Birthdate: January 18, 1863
Death Date: December 24, 1886
Plot Location: Section 50, Lot 17
She was “rapidly rising in public esteem,” “highly successful,” and “the coming great star of America.” Unfortunately, Lillie Hinton’s celebrity status lasted only seven years, cut short by pneumonia that took her life.
She was one of four daughters born in Macon, Mississippi, but this doctor’s daughter barely had a chance to develop a southern accent before her family moved north in 1870 and acquired a South Philly accent. She finished high school in 1879 specializing in elocution, the art of public speaking with correct gesture and delivery.
Lillie chose drama as her profession from pure love of the art. She quickly gained a reputation as a leading lady in several of the city’s theaters, as shown here. By the time she was 19 she had performed on stages throughout Europe.
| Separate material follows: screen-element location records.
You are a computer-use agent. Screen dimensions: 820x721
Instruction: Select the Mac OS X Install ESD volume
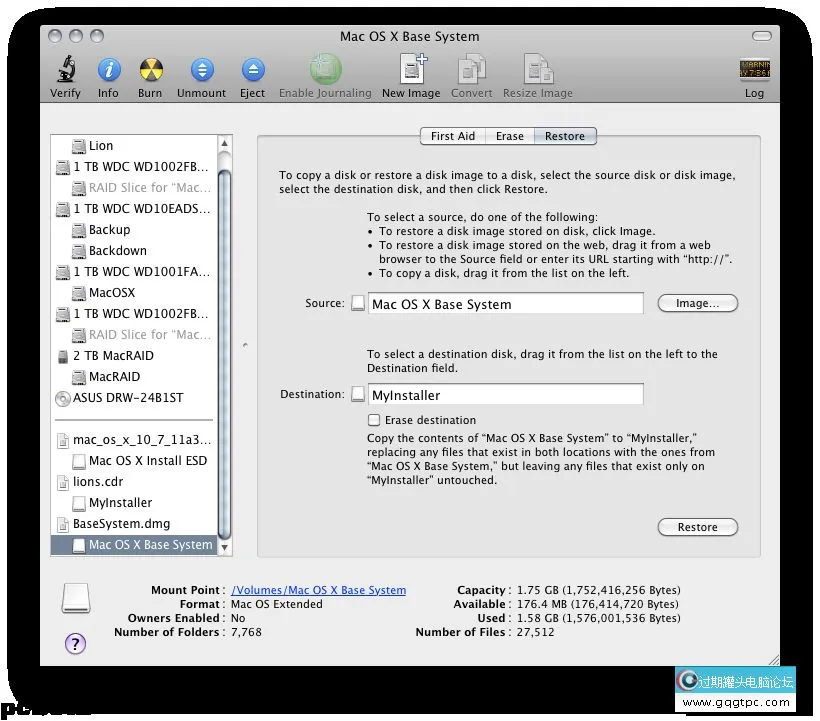(148, 461)
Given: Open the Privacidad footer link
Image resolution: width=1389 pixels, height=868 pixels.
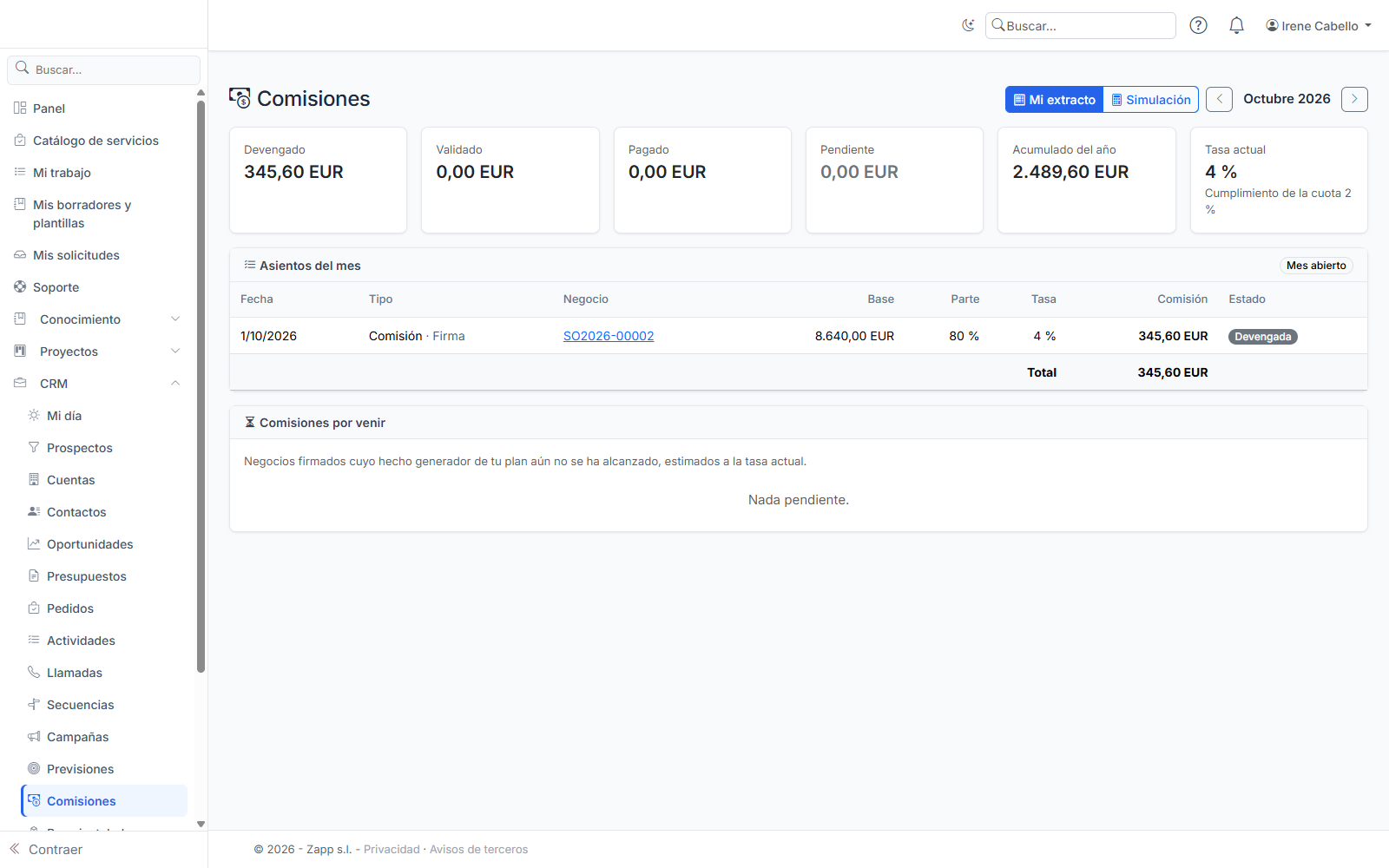Looking at the screenshot, I should [x=392, y=849].
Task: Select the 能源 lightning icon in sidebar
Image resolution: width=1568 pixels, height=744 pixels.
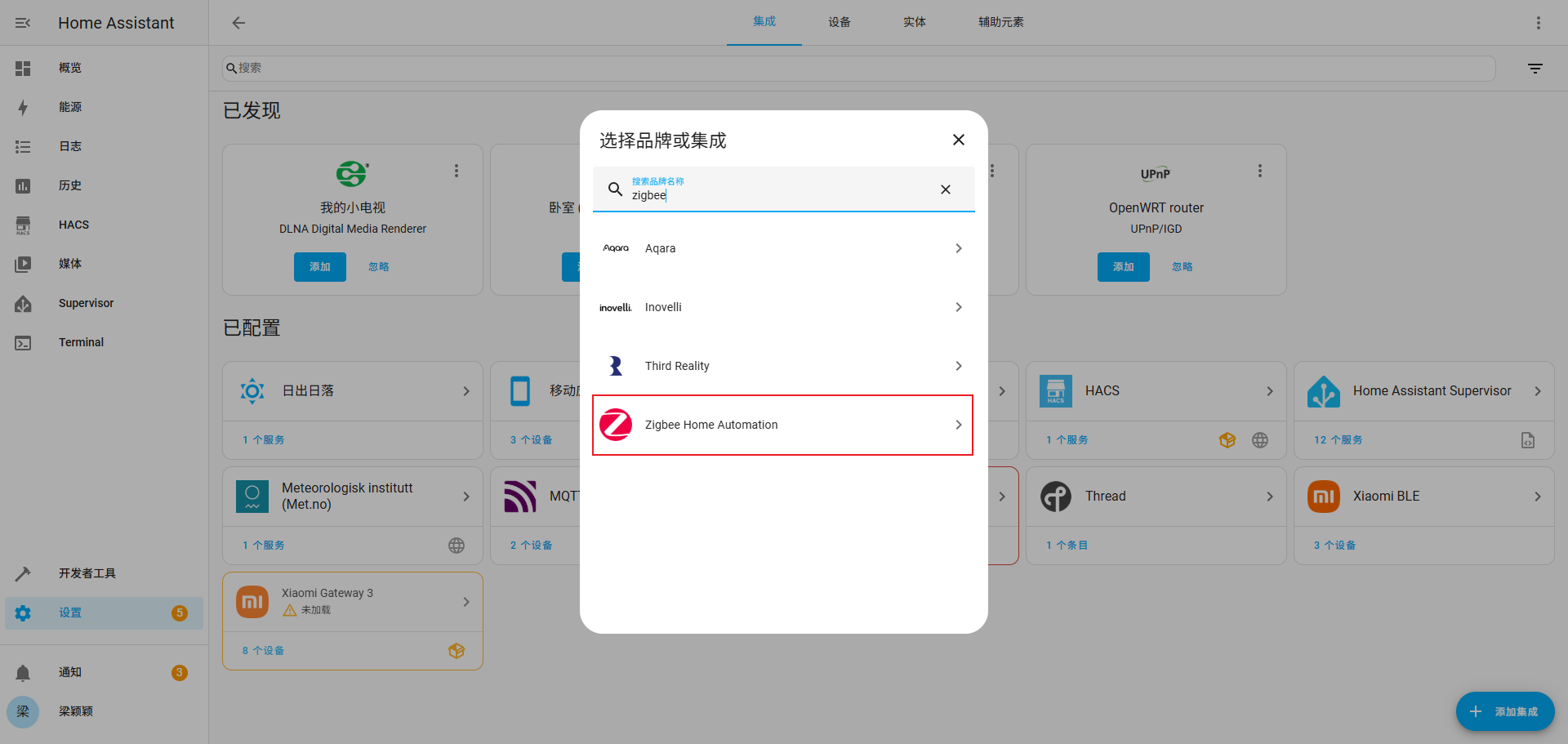Action: [23, 107]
In 1881 Dr. Louis Pasteur discovered a bacteria that was one of the most common causes of pneumonia, but there was little that could be done for the infection that settled in Lillie’s lungs toward the end of 1886. Although her father was a doctor, it was no less heartbreaking when her tour was cut short and she came home to die on Christmas Eve.
The crowd that assembled for her funeral required a number of police officers to maintain order. She was laid to rest in section 50 where today there is a small stone for her parents (which reads “Anna B. Hinton, 1832-1903” and “Dr. R.K. Hinton, 1830-1904”). Two of Lillie’’s three sisters are there as well, but a stone for Lillie has not yet been found.